For that reason I've decided to ride this wave of frustration and start a new weekly segment called Bitchy Tuesday.
From today on Tuesdays will be dedicated to let the bitchyness run free.
Like wild horses.
Like a candle in the frigging wind.

The weather is crappy, I have a ton of laundry to get done, Giorgio Armani is now telling us not to dress as homosexuals, the "Kylie Jenner Challenge" for Bigger Lips is infesting social medias and to add insult to injury I was VERY disappointed by the musical Sister Act. 

Perhaps I need to explain what the "Kylie Jenner Challenge" for Bigger Lips entitles.
It's a sad state of affairs.
The youngest of the Kardashian franchise is very committed to prove she never went under the knives to enhance her appearance.
First of all who the fuck cares.
Who gives a monumental fuck about how shallow a human being can be.
Second, Kylie my pet, you are not fooling anybody. You keep saying you grew up and that is why your looks changed. Fair enough. 
The uncanny thing is that the girl does not even reminisce of a grown up version of herself. She actually looks like her breadwinner big sister Kim minus the "music genius" as a husband.

Before and after "growing up".




Allegedly the plumpness of her lips are due to a home remedy which consist in putting a plastic cylinder on top of your lips and suck to create a vacuum effect that is supposed to make your lips protrude for an aesthetically pleasing configuration of your face (if you know from which movie
aesthetically pleasing configuration is from comment below!).
Basically it is the same process used by penis enlargers. 
Sisters Are Doin' It for Themselves.



I hope the picture above is explanatory enough. Only instead of a penis you shove your lips in a contraption that uses the same principle: suction. Shot glass, Gatorade bottle, whatever takes you further away from sanity will work...
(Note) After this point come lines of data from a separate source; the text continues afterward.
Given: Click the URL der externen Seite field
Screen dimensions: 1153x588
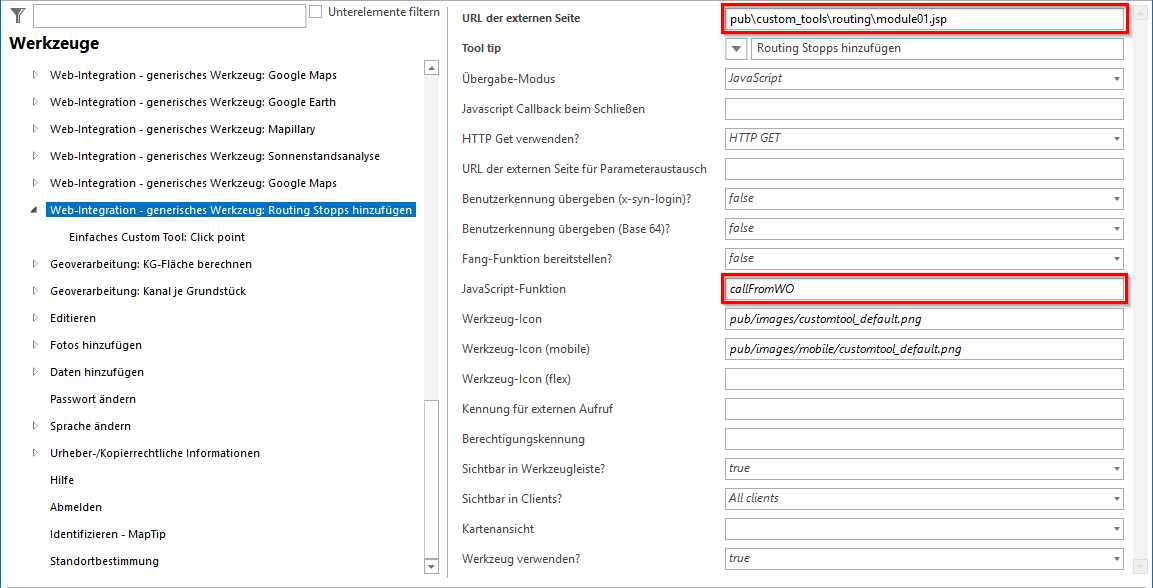Looking at the screenshot, I should pyautogui.click(x=925, y=17).
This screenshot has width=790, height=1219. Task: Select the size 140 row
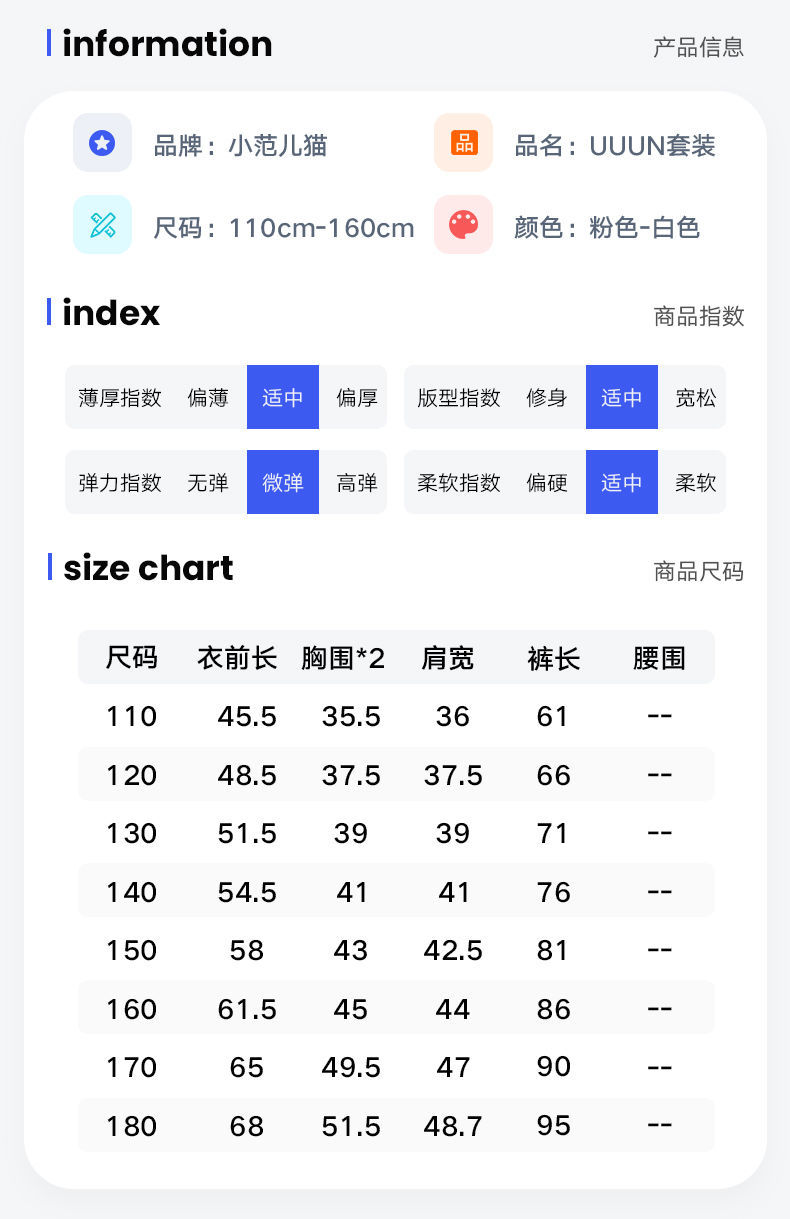coord(396,890)
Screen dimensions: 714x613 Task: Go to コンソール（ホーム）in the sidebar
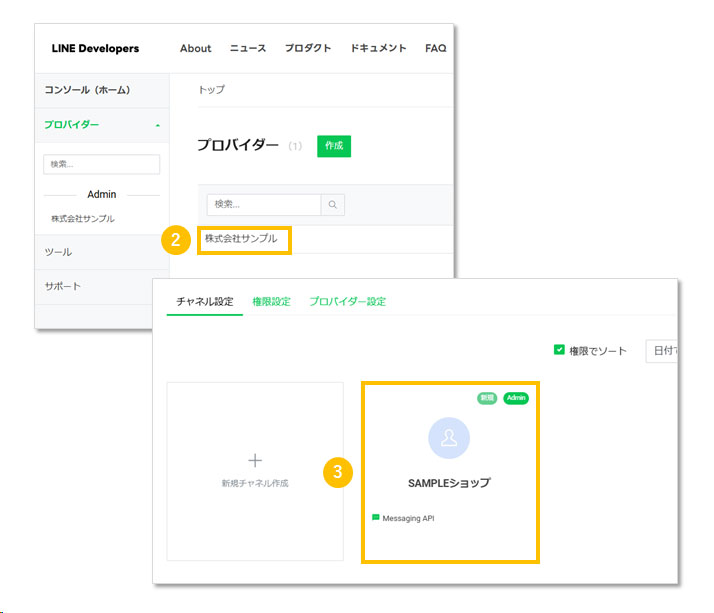[x=87, y=90]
I won't post the result pictures of the morons who tried this challenge. They are a bit graphic and just plain stupid. However you can head to the video clicking on this link : Kylie Jenner challenge.
You can also just type Kylie Jenner challenge on Google search and you'll have plenty of stupid at your disposal.

I wish her challenge could have been reading a book or doing some volunteering. Even the tidy-up-your-own-damn-room challenge would have been more constructive.

We are in bad shape people. Bad, bad, really really bad.

But let's keep digging in in my bag of dissatisfaction.

Giorgio Armani (80) is now letting know his male consumers that they must not dress as gay men but only as men. Enough with outfits that reflects our preferences and express our personality.
Give this statement the weigh you will.
Giorgio is the king of fashion. Let him talk and design and enjoy his very lucrative empire.
Giorgio is not anti-gay, he is just anti-bad taste.
Keep putting on your back whatever the hell you want.
We will all be judged one way or another regardless the good or bad taste of our get ups.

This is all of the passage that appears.